Все это витало в воздухе, трагизм и перемены судеб. Когда жизнь человека менялась просто одним щелчком. Но все это пока еще шло мимо Верочки.
У неё все было просто и предсказуемо. После праздников, Коленька, наверняка уже решиться сделать предложение. Она, чтобы подтолкнуть его к этому шагу, изучила некоторые уловки, безобидные, но действенные, как заверила её более опытная подруга. Верочка особенно спрашивала, действительно ли уловки безобидны, она хотела не принуждения к браку, а лишь единения сердец и свободной воли каждого.
Они обвенчаются к весне, после поста. Обвенчаются и будут жить. Николай и Вера Побединские. Друзья будут говорить про них "а поедемте сегодня к Побединским, они принимают". Коленька доучиться, и будет ходить на службу.
Дальнейшее Вера представить не могла. Особенно её смущала часть семейной жизни, относящаяся к появлению детей и самим детям. С ними надо будет что-то делать. Водиться, воспитывать и учить. На этом в воображении возникала маменька, только со сморщившимся лицом самой Верочки, и начинала её учить, как быть с младенцами без прислуги. И взгляд у Верочки тут же становился трагическим и понимающим, но лицо было морщинистое. Но кто же полюбит такое уродище? Верочка мотала головой, отгоняя страшное.
Коленька, поддерживая Веру под руку и наклоняясь к ней, рассказывал пресмешной случай, который случился в университете.

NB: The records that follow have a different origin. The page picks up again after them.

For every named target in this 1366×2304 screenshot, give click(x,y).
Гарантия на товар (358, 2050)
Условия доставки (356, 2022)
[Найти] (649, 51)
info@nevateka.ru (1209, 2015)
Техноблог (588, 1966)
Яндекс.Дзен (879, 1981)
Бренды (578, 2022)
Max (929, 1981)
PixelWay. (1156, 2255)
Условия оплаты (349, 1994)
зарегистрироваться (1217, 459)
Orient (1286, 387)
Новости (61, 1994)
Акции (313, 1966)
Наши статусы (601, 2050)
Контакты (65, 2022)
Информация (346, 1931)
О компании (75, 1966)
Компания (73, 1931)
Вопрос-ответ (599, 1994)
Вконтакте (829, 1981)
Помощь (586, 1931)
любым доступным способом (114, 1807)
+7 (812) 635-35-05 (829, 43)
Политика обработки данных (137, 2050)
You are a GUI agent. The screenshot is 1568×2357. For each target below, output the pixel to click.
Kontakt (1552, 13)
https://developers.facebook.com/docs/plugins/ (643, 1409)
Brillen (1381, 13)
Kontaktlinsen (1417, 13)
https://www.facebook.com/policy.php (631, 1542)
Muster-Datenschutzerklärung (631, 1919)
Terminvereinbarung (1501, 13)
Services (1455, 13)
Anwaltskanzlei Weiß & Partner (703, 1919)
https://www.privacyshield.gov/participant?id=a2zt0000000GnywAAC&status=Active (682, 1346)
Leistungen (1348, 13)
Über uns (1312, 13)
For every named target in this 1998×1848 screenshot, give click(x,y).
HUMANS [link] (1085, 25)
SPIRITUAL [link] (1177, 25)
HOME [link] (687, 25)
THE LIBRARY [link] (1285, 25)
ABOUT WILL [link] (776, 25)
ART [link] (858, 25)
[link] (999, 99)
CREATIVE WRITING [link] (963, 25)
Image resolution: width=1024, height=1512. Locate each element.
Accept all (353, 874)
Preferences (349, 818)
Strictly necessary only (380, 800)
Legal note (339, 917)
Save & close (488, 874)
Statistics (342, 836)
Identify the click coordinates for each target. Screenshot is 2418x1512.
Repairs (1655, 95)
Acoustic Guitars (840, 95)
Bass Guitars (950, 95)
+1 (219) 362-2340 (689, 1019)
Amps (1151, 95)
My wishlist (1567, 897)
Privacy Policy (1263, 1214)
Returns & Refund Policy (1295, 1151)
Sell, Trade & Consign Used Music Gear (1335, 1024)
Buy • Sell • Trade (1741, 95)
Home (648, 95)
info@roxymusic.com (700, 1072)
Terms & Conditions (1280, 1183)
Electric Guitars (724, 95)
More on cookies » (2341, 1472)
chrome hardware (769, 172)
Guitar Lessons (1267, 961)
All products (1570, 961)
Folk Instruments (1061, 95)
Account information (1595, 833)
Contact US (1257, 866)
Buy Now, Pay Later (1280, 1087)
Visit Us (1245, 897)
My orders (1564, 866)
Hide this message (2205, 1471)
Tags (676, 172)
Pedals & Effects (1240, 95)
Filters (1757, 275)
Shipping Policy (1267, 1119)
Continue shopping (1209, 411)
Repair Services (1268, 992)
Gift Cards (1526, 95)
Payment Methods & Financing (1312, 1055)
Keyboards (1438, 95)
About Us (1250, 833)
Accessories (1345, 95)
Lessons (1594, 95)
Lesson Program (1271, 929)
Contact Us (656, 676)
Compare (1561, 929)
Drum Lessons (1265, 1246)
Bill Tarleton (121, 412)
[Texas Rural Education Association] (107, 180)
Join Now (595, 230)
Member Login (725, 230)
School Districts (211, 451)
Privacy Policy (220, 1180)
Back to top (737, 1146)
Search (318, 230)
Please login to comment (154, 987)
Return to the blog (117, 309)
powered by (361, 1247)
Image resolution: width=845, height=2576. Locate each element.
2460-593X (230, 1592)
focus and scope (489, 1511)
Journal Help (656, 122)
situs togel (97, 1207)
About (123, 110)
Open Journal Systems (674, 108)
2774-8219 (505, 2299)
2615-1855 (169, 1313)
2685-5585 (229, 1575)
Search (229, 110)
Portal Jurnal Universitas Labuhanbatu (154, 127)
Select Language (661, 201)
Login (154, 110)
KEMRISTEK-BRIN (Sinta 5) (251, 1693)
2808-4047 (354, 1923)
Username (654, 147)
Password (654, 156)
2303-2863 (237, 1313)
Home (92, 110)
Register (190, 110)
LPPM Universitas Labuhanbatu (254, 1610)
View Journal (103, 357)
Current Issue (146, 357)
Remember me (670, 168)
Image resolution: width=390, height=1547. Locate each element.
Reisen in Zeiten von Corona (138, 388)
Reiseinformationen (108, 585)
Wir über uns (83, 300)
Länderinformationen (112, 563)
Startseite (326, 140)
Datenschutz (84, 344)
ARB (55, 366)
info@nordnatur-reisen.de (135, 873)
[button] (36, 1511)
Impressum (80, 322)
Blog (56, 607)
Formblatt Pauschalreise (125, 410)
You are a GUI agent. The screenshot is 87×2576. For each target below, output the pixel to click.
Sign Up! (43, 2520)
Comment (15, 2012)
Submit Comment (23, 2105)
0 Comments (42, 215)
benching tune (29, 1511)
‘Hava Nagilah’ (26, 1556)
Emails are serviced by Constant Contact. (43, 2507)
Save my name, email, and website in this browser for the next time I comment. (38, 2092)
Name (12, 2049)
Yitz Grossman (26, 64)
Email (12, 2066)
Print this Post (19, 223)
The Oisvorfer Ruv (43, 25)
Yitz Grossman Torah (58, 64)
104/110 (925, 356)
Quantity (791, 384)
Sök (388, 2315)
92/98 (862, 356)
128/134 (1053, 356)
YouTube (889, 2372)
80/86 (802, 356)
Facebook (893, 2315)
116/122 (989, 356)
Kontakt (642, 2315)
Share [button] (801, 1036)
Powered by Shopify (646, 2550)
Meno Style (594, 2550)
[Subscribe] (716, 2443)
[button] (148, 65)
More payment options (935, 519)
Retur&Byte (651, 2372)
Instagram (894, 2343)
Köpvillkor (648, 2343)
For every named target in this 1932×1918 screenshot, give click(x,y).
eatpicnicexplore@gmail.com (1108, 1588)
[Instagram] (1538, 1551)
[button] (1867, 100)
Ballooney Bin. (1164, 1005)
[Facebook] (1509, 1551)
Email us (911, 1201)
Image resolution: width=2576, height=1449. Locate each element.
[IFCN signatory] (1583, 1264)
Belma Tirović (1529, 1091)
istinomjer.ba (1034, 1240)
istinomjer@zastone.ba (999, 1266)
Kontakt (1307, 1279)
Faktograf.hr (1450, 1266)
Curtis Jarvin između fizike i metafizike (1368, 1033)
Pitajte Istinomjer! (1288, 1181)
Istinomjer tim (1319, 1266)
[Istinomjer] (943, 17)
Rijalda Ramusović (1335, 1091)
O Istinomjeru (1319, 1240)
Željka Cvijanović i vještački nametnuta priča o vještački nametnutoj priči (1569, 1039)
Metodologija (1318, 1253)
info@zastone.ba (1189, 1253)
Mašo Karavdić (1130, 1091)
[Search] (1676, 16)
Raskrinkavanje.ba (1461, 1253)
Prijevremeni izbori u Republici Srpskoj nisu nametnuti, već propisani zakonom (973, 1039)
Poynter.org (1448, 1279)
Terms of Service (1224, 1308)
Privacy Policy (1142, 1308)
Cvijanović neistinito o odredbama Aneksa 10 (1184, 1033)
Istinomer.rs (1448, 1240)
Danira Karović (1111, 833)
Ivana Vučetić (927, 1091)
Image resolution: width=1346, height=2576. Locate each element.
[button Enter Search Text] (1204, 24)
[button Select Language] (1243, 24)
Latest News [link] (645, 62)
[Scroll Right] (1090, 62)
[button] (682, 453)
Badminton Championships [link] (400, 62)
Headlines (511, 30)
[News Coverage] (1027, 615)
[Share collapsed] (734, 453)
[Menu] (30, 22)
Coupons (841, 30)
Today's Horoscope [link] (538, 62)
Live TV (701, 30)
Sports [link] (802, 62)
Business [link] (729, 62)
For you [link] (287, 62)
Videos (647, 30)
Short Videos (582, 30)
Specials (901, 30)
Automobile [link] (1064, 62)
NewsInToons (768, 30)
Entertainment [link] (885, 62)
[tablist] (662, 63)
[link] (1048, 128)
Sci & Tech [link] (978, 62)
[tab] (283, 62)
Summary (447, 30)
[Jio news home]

Он видел розовую от мороза маленькую и трогательную мочку Верочкиного ушка. Мочка была беззащитная и дырочкой, сережки давно проданы, понял Коля. Проданы сережки, конечно, на рынке, спекулянтам, и давно уже проедены. Русый локон выбился из-под потертой беличьей шапочки. И вся эта картина вызывала у Коленьки щекотание в носу и нежность. Он поклялся, глядя на розовое ушко Верочки, что непременно в подарок на свадьбу достанет красивые сережки для Веры, и ни за что не позволит сменять их на еду. Он будет служить, как закончит университет. Инженеры нужны всегда – и при новой власти, и при старой. Коленька вздохнул, подумав о новой власти, с ее лозунгами и обещаниями расстрелять всех их, студентов и гимназистов, не важно, на кого они учатся, на инженеров, докторов или учителей, и продолжил:
– Представители новой власти, – он снисходительно хмыкнул, и облачко пара, вырвавшись изо рта, на секунду скрыло розовую мочку Верочки.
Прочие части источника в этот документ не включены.